Since some of these assumptions may not apply to your mortgage, the results of this calculator should only be used as a guide.

Use calculator

 

Make a lump sum overpayment using Self-Serve 

You can make a lump sum overpayment of up to £10,000 by debit card using our secure online Self-Serve system. You can find out more about using Self-Serve here.

Please think carefully before you make a lump sum overpayment. You will not be able to ask for the overpayment back or request any additional borrowing from us in future.

We’ve provided some more information about what happens when you use Self-Serve to make overpayments below.

If you’re ready to make an overpayment by debit card, just sign in with your card to hand and click on ‘Make a Lump Sum Overpayment.’

After you’ve made your overpayment we’ll usually recalculate your monthly payment – it may take up to five working days for your new payment to be displayed in Self-Serve. We’ll also write to tell you your new monthly payment amount. 

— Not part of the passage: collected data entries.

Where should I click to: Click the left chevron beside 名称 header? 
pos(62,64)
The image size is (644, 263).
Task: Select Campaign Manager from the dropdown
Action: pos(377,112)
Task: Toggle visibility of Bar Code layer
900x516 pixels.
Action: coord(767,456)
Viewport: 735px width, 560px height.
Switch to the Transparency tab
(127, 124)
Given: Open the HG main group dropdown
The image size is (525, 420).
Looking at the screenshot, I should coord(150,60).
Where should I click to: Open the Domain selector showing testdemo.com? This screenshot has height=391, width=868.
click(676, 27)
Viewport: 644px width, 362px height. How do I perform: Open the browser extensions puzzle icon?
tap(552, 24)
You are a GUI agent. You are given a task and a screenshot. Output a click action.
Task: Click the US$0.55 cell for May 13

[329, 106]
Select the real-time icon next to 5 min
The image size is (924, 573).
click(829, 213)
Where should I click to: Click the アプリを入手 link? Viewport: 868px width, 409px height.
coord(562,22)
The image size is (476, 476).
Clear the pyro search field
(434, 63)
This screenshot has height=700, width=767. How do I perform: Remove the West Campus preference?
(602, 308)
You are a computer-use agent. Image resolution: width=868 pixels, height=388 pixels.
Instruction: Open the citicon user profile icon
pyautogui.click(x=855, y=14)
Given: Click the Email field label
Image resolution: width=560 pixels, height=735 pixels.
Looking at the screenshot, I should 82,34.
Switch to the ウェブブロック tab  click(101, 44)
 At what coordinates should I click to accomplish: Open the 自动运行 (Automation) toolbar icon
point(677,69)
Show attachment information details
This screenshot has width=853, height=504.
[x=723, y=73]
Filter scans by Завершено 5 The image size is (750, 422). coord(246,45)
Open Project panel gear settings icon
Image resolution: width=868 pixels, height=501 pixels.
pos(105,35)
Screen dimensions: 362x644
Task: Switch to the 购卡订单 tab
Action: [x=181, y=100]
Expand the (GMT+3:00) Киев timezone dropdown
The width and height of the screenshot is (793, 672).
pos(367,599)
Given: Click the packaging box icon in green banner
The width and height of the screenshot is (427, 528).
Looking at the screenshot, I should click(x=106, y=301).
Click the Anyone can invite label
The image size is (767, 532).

We’ll provide on-screen prompts explaining how the payment will be applied before we ask you to confirm the payment.

If you want the overpayment to go to a different sub-account, you’ll need to contact us.

If your account is in arrears, you’ll be prompted to make a separate payment to clear the arrears before you can go ahead and make a lump sum overpayment by debit card.

We’ll only accept debit card overpayments if the name of the cardholder matches with the name of the person signed in to the account. 

If you want to pay more than £10,000, you’ll need to use one of the other ways to make an overpayment explained below. 

If you want to find out how your monthly payment will change before you decide to make an overpayment, but you’re not sure about using our overpayment calculator, please call us. We’ll give you an estimate over the phone and we’ll also follow that up by sending you the details in a letter. 

You should also contact us if you want to give us more detailed instructions about how we should apply your overpayment to your account. For example, if you want the payment to be applied to a specific sub-account. 

You can also ask us about combining your overpayment with making a change to the repayment type of your mortgage. The calculators available on our Useful tools page will give you an idea of how your mortgage could change. Please contact us to discuss your options here.

Make a lump sum overpayment by bank transfer, cheque or phone

You can make a lump sum overpayment by bank transfer, cheque or using a debit card over the phone. There are more details below.

Please think carefully before you make a lump sum overpayment. You will not be able to ask for the overpayment back or request any additional borrowing from us in future.

You can make a lump sum overpayment as a single payment by bank transfer. You can usually request the transfer online, in branch or over the phone.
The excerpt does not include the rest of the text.